In 19th-century India, torture was employed to serve the fiscal demands of the state. Committed by low-level Indian agents of the state to serve those ends, tortuous acts were excused by Company officials as ‘native barbarity’ that would naturally diminish as the liberal imperial project brought the fruits of civilisation, modernity and morality to India – another form of the greater good.  Elliott cautioned: “Comparisons between Company India and current states should not be too closely made, but parallels certainly exist concerning the use of and torture among liberal imperial and liberal democratic systems.”
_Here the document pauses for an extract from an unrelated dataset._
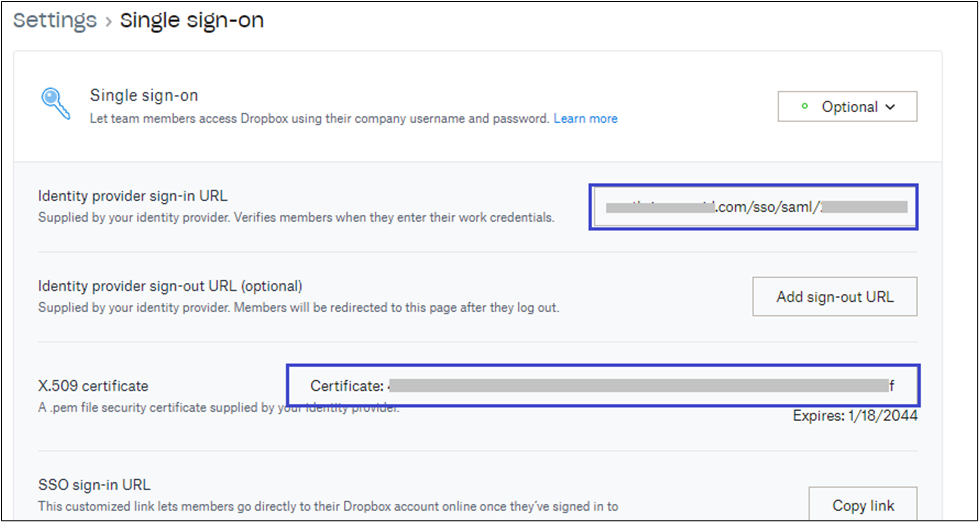The height and width of the screenshot is (522, 979).
Task: Click the X.509 Certificate value box
Action: tap(602, 385)
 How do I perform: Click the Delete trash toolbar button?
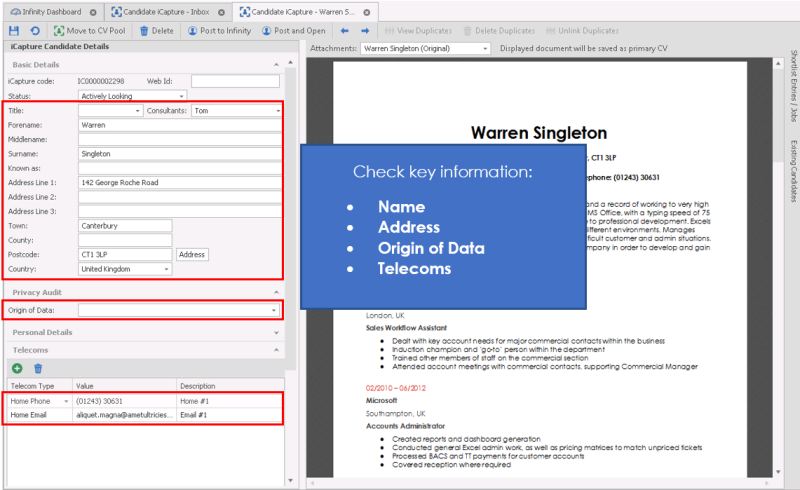(x=156, y=31)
The reason the issue of torture under the East India Company has not yet been fully examined is partly due to the fact that evidence for it is scattered throughout the archival record. Mentions of torture are found across committees and departments, within the Company’s six kilometre-long records. Moreover, the issue needs to be examined in conjunction with other contemporary sources such as archived private papers, family collections and missionary reports and records, newspapers and parliamentary proceedings. A close reading of all these sources is required to grasp the extent to which torture prevailed in India. The Parliamentary Archives, housed in the Victoria Tower of the Palace of Westminster also provide useful, yet under-researched, insights into the way in which the torture allegations were debated and considered by its members at the time, and into the relationship between Whitehall and India under the Company.

“Given the substantial amount of research into torture and ‘enhanced interrogation techniques’ taking place in today’s world, surprisingly little scholarly research has been undertaken to provide any kind of useful comparisons or arguments for continuity or disjuncture in how states and governments have developed in their relation to corporeal . I hope that my research will make a contribution to this understanding,” said Elliott.

Derek Elliott is a PhD candidate in the Faculty of History, and affiliate of the Centre for South Asian Studies, at the University of Cambridge.